▶ **What the exercise asks**
Where a line of the material contains the string "total", copy that line.
---- Records to process
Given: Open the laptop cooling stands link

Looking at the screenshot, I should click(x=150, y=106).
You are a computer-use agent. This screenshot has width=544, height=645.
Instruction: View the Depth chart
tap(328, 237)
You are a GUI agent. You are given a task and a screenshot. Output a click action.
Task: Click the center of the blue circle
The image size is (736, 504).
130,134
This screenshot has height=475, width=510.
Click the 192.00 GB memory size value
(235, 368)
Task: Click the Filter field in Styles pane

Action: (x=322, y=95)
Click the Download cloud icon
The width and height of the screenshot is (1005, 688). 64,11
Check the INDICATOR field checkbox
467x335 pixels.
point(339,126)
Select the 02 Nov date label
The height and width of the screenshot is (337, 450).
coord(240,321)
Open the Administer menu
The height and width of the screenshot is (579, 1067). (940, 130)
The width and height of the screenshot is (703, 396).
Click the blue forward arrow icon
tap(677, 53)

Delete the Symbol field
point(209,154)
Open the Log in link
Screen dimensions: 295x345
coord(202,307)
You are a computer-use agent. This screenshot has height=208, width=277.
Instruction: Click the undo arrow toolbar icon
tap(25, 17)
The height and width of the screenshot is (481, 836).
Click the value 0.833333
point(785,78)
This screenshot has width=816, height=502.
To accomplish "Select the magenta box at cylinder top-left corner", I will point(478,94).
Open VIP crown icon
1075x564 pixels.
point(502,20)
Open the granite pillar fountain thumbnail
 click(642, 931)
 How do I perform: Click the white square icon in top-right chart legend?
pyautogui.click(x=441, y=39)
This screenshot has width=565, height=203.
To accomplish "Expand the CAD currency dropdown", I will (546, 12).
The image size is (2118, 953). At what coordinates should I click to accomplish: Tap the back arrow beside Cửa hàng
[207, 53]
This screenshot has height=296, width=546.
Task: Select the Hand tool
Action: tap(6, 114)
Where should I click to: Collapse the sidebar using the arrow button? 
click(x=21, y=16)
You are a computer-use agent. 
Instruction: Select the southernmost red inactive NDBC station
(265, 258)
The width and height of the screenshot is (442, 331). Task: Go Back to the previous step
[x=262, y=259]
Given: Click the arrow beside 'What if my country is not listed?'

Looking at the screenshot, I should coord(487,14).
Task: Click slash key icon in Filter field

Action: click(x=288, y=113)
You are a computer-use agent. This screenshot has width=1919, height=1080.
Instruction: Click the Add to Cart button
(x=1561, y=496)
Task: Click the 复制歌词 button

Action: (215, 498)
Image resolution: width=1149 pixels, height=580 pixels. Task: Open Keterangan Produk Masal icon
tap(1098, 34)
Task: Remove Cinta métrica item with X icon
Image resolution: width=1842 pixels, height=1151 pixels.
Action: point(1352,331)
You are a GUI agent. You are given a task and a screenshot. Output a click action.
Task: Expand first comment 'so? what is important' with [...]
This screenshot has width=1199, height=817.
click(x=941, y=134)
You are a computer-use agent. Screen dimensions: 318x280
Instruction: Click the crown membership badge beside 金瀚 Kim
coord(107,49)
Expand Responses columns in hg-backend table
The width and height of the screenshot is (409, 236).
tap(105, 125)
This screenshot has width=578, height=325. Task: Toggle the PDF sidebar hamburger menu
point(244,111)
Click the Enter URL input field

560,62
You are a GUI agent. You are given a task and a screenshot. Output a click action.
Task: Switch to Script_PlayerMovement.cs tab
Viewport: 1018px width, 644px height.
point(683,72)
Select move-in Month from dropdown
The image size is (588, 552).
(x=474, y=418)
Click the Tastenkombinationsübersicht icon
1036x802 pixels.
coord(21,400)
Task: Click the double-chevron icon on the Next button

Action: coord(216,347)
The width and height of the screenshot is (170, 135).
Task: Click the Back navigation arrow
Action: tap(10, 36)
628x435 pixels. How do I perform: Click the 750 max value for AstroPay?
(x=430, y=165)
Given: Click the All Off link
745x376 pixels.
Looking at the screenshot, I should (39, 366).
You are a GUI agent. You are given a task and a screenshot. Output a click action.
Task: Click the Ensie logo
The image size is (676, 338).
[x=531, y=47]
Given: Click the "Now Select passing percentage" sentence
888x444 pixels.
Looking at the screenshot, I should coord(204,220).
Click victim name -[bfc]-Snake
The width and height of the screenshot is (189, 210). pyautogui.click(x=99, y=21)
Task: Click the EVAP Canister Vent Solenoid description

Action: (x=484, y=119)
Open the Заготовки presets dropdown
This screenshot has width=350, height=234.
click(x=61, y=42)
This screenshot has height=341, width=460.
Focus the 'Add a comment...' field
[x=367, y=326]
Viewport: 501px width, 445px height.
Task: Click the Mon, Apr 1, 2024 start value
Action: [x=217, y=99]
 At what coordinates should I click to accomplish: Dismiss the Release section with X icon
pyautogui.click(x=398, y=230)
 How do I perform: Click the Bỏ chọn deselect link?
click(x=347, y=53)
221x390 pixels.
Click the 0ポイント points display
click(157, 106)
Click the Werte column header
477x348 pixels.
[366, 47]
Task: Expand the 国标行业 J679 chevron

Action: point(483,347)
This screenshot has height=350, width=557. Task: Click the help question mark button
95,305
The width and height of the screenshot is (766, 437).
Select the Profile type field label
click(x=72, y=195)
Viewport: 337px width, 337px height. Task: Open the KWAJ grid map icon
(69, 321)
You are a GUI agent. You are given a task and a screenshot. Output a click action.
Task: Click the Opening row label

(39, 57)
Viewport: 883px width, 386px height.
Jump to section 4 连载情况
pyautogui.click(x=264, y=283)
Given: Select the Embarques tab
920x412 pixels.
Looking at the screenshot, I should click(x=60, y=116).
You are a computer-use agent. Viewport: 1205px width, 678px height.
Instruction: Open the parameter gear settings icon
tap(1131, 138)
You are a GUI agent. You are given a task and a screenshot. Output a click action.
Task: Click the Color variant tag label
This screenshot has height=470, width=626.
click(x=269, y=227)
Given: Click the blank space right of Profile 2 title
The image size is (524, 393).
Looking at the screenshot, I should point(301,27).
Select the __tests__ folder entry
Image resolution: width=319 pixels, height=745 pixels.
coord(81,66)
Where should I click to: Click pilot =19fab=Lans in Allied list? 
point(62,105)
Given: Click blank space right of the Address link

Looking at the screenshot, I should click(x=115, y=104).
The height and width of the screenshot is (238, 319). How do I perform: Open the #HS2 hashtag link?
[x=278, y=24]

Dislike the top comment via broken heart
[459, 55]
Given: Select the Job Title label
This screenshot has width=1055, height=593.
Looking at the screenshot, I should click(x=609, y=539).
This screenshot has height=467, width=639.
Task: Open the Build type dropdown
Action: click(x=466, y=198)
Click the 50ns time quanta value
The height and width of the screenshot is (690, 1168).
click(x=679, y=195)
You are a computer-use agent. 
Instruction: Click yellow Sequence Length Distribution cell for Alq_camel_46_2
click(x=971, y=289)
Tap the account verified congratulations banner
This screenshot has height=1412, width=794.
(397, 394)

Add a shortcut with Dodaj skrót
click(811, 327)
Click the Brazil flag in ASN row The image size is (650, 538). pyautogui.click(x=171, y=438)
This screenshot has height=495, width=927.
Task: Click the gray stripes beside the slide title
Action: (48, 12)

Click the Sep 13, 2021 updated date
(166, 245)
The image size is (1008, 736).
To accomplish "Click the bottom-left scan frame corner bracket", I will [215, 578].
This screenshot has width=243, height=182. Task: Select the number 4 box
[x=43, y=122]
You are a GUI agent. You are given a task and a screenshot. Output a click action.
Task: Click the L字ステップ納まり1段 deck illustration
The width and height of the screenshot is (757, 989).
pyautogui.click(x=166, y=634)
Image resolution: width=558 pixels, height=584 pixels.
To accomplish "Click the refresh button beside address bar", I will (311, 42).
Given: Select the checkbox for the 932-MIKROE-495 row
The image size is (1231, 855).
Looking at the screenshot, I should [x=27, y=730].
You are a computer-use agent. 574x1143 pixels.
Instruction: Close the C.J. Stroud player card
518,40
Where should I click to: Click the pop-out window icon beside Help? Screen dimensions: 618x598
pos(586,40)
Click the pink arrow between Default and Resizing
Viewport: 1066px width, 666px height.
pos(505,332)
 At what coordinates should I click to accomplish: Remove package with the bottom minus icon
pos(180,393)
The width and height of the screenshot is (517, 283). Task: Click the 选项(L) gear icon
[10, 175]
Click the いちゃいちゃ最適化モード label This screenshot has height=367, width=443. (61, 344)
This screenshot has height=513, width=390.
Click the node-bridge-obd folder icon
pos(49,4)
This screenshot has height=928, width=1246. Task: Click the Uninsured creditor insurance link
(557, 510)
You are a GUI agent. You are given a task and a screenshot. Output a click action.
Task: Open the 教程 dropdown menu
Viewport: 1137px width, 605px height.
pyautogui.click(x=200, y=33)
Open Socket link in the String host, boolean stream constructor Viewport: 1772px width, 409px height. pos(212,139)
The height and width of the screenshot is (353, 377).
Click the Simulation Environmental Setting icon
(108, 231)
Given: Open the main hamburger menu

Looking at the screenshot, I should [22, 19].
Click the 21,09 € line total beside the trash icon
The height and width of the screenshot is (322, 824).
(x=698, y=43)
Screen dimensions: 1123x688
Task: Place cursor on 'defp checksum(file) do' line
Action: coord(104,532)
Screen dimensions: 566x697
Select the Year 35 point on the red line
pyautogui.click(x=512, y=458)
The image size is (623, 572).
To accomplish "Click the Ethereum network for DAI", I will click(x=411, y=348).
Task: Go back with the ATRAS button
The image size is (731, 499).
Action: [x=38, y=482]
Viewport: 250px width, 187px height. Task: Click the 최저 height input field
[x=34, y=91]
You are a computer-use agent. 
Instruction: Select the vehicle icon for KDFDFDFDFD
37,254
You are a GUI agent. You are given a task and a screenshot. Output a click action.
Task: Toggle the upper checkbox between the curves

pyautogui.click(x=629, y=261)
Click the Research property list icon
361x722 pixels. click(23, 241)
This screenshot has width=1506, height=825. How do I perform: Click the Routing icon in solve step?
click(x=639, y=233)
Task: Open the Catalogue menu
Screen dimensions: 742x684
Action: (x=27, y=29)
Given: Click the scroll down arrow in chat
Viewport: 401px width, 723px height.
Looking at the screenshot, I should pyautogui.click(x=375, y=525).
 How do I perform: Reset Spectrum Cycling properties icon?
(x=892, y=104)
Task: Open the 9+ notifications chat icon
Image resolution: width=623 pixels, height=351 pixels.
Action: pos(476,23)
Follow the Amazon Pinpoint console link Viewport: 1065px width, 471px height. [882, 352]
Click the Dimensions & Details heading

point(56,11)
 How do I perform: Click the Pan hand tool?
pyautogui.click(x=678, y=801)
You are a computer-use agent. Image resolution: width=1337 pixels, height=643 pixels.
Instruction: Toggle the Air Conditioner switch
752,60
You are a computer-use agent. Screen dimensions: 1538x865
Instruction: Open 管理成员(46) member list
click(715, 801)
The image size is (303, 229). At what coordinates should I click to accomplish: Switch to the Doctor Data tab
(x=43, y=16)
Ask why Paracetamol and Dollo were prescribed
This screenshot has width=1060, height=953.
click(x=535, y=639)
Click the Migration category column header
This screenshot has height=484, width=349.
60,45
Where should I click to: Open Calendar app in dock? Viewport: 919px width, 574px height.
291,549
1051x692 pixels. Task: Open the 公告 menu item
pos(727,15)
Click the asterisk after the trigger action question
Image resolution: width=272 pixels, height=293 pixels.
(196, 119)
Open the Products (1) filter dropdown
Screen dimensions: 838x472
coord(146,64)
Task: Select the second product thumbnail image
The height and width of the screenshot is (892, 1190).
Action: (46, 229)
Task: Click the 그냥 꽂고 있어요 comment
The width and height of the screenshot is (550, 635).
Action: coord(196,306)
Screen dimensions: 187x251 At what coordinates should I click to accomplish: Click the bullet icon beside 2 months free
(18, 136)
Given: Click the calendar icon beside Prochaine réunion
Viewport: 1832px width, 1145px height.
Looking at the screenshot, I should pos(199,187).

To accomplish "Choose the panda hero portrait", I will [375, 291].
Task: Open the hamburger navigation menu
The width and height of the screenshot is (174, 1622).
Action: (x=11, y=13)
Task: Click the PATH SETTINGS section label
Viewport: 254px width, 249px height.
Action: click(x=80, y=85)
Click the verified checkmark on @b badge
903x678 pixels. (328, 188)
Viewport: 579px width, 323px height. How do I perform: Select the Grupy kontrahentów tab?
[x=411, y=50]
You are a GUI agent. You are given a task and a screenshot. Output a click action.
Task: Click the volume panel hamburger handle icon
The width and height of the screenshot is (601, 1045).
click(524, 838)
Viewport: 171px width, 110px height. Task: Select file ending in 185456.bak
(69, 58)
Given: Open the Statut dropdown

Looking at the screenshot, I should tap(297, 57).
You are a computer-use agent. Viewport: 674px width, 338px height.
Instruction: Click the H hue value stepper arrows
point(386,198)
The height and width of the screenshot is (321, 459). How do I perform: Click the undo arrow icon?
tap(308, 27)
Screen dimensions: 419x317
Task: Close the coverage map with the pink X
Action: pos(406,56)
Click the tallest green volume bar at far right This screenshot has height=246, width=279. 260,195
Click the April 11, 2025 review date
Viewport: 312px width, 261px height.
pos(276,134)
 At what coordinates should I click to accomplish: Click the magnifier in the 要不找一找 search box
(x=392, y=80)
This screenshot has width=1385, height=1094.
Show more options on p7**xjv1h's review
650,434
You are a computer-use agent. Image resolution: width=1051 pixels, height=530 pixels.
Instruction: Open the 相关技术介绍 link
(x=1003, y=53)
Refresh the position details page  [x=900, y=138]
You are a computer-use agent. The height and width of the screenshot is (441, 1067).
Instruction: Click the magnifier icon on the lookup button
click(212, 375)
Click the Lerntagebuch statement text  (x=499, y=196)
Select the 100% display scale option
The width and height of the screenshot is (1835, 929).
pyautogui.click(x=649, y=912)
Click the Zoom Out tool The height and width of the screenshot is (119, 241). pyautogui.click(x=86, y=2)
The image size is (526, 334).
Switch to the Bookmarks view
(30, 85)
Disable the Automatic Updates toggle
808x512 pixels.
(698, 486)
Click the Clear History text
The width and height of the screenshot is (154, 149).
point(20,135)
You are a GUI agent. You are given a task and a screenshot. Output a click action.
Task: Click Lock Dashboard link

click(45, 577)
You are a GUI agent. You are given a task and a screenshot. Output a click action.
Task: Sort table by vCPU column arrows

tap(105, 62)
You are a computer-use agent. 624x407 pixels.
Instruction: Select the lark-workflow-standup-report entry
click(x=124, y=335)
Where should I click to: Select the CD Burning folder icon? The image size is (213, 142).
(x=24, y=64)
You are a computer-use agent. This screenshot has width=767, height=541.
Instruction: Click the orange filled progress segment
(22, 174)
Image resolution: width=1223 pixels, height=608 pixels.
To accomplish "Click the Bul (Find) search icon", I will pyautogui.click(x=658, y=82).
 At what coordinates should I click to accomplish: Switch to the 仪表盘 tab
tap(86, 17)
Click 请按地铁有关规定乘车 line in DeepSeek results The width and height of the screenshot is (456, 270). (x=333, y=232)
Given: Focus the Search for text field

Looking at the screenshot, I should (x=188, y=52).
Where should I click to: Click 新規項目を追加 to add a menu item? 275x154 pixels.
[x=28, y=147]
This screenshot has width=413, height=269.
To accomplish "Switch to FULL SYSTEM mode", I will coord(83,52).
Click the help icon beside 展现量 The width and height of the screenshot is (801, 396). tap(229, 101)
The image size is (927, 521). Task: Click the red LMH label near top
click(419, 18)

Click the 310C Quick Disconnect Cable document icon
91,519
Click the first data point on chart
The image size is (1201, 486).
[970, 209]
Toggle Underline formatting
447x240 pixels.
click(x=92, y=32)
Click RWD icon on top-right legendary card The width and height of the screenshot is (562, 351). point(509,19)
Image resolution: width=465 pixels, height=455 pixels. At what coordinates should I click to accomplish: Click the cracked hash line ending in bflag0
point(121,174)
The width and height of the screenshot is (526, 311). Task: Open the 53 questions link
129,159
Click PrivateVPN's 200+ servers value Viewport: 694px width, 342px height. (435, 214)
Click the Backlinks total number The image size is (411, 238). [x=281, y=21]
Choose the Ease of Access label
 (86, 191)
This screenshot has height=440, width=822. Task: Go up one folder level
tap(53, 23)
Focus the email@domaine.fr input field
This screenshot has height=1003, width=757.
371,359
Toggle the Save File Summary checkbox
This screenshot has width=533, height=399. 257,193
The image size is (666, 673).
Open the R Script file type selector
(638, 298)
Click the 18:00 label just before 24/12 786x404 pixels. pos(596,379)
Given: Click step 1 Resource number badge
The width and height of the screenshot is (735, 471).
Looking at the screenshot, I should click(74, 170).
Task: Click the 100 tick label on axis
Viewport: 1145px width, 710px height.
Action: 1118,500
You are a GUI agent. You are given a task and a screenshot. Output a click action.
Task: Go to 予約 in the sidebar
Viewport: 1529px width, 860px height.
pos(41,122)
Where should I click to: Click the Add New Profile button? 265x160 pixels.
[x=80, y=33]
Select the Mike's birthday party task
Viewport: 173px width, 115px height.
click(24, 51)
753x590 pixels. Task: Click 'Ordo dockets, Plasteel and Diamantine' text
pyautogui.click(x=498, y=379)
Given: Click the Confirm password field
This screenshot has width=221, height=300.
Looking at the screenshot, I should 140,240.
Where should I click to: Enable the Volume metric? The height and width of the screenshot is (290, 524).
--------
▶ **Answer below**
Click the 21,09 € line total beside the trash icon
Click the Backlinks total number The image size is (411, 238). [x=281, y=21]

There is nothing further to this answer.